Exercise goal » Your response should be the complete data, transcribed exactly.

The data »
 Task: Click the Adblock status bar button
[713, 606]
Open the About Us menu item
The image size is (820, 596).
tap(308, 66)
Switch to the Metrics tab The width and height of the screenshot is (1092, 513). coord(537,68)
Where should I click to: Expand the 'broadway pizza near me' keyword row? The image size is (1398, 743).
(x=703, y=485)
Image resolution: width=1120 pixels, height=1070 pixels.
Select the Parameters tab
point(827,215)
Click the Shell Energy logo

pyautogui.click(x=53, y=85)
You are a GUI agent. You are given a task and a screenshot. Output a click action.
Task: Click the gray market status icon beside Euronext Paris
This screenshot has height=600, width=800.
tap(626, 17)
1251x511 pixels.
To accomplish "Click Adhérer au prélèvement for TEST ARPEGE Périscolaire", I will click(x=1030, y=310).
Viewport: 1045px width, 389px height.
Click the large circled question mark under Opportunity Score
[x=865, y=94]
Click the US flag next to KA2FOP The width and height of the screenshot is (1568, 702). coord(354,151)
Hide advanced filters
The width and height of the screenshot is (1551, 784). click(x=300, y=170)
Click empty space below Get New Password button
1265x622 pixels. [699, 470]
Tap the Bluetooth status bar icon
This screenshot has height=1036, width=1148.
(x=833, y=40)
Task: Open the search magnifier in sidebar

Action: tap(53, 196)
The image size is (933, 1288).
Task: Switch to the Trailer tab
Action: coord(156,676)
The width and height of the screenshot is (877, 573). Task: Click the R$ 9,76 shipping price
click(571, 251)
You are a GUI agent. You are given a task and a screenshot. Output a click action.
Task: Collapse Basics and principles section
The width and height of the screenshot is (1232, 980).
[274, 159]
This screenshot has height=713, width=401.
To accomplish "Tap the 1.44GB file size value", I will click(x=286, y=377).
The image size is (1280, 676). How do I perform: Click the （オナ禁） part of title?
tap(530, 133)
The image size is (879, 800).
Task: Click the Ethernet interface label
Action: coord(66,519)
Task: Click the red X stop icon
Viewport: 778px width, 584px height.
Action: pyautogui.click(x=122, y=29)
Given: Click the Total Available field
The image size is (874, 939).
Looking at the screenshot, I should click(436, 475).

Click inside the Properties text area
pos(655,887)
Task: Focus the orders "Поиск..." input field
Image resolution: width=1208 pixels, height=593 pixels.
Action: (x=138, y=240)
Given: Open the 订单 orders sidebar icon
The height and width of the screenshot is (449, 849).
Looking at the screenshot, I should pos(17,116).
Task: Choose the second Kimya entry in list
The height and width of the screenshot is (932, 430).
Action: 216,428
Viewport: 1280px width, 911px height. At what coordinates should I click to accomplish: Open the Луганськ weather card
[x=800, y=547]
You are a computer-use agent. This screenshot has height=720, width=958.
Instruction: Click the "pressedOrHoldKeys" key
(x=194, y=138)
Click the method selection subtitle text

Answer to this exercise »
 Task: Click the Adblock status bar button
[713, 606]
Open the About Us menu item
The image size is (820, 596).
tap(308, 66)
Switch to the Metrics tab The width and height of the screenshot is (1092, 513). coord(537,68)
Where should I click to: Expand the 'broadway pizza near me' keyword row? The image size is (1398, 743).
(x=703, y=485)
Image resolution: width=1120 pixels, height=1070 pixels.
Select the Parameters tab
point(827,215)
Click the Shell Energy logo

pyautogui.click(x=53, y=85)
You are a GUI agent. You are given a task and a screenshot. Output a click action.
Task: Click the gray market status icon beside Euronext Paris
This screenshot has height=600, width=800.
tap(626, 17)
1251x511 pixels.
To accomplish "Click Adhérer au prélèvement for TEST ARPEGE Périscolaire", I will click(x=1030, y=310).
Viewport: 1045px width, 389px height.
Click the large circled question mark under Opportunity Score
[x=865, y=94]
Click the US flag next to KA2FOP The width and height of the screenshot is (1568, 702). coord(354,151)
Hide advanced filters
The width and height of the screenshot is (1551, 784). click(x=300, y=170)
Click empty space below Get New Password button
1265x622 pixels. [699, 470]
Tap the Bluetooth status bar icon
This screenshot has height=1036, width=1148.
(x=833, y=40)
Task: Open the search magnifier in sidebar

Action: tap(53, 196)
The image size is (933, 1288).
Task: Switch to the Trailer tab
Action: coord(156,676)
The width and height of the screenshot is (877, 573). Task: Click the R$ 9,76 shipping price
click(571, 251)
You are a GUI agent. You are given a task and a screenshot. Output a click action.
Task: Collapse Basics and principles section
The width and height of the screenshot is (1232, 980).
[274, 159]
This screenshot has height=713, width=401.
To accomplish "Tap the 1.44GB file size value", I will click(x=286, y=377).
The image size is (1280, 676). How do I perform: Click the （オナ禁） part of title?
tap(530, 133)
The image size is (879, 800).
Task: Click the Ethernet interface label
Action: coord(66,519)
Task: Click the red X stop icon
Viewport: 778px width, 584px height.
Action: pyautogui.click(x=122, y=29)
Given: Click the Total Available field
The image size is (874, 939).
Looking at the screenshot, I should click(436, 475).

Click inside the Properties text area
pos(655,887)
Task: Focus the orders "Поиск..." input field
Image resolution: width=1208 pixels, height=593 pixels.
Action: (x=138, y=240)
Given: Open the 订单 orders sidebar icon
The height and width of the screenshot is (449, 849).
Looking at the screenshot, I should pos(17,116).
Task: Choose the second Kimya entry in list
The height and width of the screenshot is (932, 430).
Action: 216,428
Viewport: 1280px width, 911px height. At what coordinates should I click to accomplish: Open the Луганськ weather card
[x=800, y=547]
You are a computer-use agent. This screenshot has height=720, width=958.
Instruction: Click the "pressedOrHoldKeys" key
(x=194, y=138)
Click the method selection subtitle text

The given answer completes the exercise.